FunSQL is not a database connector and only produces the SQL query string. Currently, it can produce queries in the Sqlite/Postgres dialect. Maybe MySQL, but I have never used it.

As noted above, FunSQL models the shape of the data, and its namespace through different tabular operations. After resolving column references, and verifying the query is legitimate, FunSQL compiles the input tree of SQL nodes to a tree of SQL clause objects. These directly translate to SQL text, only abstracting over spaces and dialect specific punctuation.

However, SQL dialects are plenty and projects like Apache Calcite already exist, that can write to different variants of SQL. A better idea is to compile the FunSQL query treee to the relational node structure Calcite works with. That would let us support the popular database engines (and I can delete 1000 lines from the code).

The blocker is that Calcite is a Java library; I have never written Java, and don't know how to compile it to a native extension that is usable from python without installing a JVM. When projects like Substrait are further along, it might be a good idea to use that as a backend instead.

Supported languages?

This repository implements a python library, while the original implementation of FunSQL is in Julia. The core idea of tracking column references and data shape is not a lot of code and easy enough to port. Once we can integrate with the Substrait/Calcite projects, I intend to write a Rust implementation, so individual language bindings are even shorter.

Similar projects?

There are multiple libraries/languages that make writing SQL easier. The comparison below is not fully accurate since I haven't used the non-python tools significantly.

  • Pipeline DSLs: dplyr, prql, ibis.

    These query languages define a set of verbs, each representing a table operation and let us define analytics queries incrementally. The FunSQL Julia library can be used similarly, with the distinction that the query verbs are closer to their SQL counterparts. However, the analytical DSLs are generally more concise to query data. Further, the python FunSQL implementation doesn't sugar the syntax at all and is clunky to directly write queries in.

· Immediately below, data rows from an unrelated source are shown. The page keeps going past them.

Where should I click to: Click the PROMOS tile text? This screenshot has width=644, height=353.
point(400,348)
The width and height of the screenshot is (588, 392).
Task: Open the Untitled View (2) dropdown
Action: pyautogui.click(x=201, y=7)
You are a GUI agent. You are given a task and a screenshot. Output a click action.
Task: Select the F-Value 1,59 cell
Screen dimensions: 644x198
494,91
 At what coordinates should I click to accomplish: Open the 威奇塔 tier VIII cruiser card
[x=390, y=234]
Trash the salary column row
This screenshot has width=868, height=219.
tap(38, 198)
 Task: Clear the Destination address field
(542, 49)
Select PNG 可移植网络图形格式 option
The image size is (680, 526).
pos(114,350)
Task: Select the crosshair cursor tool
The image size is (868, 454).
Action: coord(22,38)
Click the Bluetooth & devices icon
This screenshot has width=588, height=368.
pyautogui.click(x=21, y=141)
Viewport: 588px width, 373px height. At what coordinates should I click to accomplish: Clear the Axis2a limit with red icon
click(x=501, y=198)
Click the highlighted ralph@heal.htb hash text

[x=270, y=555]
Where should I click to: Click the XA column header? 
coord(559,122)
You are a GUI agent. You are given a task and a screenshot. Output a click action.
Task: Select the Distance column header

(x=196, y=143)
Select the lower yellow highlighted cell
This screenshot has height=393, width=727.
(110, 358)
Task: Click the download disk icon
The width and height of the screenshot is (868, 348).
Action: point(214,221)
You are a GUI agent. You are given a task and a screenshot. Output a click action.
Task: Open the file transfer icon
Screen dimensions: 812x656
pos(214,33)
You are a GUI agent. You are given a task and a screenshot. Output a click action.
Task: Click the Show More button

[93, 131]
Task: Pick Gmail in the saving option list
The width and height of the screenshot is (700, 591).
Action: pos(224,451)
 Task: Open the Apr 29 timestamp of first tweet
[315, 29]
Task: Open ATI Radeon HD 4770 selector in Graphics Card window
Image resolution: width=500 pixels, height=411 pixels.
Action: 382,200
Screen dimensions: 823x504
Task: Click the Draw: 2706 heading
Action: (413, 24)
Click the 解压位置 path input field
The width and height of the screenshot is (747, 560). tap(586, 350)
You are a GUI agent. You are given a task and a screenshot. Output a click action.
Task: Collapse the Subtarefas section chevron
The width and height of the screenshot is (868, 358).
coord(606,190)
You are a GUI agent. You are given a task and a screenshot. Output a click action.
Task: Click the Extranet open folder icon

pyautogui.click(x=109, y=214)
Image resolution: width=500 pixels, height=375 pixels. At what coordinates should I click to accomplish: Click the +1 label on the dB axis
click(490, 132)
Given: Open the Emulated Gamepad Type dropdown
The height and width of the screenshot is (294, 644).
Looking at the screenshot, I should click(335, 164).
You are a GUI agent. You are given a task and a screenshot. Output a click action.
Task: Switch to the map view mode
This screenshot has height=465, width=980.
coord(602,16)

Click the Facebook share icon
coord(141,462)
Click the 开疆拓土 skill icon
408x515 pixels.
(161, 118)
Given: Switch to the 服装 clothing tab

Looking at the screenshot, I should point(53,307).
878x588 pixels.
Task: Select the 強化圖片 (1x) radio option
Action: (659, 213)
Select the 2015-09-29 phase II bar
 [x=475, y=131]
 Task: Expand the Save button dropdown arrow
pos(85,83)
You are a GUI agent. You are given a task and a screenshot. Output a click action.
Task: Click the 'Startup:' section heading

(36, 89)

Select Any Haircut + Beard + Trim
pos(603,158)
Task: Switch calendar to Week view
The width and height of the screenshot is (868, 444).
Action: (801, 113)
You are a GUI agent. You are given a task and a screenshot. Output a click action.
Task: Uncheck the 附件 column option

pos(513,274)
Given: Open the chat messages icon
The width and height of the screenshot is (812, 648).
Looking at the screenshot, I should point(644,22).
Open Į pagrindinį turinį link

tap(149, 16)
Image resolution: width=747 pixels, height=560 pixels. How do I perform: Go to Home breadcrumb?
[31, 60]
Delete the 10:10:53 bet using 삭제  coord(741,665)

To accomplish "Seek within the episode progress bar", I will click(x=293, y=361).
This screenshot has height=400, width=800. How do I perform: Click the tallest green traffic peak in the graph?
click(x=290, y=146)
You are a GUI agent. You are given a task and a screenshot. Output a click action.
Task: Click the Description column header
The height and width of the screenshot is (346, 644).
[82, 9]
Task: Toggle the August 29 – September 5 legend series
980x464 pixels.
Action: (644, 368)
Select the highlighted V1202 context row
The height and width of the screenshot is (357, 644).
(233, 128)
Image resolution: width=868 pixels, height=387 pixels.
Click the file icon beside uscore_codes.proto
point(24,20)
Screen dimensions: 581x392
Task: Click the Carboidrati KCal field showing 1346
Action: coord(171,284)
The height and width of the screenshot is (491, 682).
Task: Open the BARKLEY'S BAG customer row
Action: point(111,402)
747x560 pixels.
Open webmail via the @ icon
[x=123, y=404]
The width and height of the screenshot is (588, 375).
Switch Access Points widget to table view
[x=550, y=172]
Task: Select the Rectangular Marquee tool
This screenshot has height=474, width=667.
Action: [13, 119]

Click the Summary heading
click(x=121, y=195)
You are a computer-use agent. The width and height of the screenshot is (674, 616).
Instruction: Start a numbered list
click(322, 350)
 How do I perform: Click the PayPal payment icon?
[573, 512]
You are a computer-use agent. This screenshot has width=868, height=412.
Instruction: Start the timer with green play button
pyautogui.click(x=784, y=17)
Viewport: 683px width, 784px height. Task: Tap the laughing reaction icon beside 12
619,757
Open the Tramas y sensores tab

    The benefit of FunSQL is that query fragments are regular objects in the host language (Julia/Python), and can be manipulated or composed freely. This makes writing your own query DSLs on top of it, or extending it to support new syntactic features easy! Though I would think projects like prql and ibis can probably be used similarly by working with their internal compiler representations.

  • ORMs: SQLAlchemy.

    ORMs simplify interaction with databases by letting us define language constructs like python classes mapping to database tables, and then writing queries by calling methods on them. I would expect the SQLAlchemy core library can be used to build queries incrementally, but haven't delved into it much.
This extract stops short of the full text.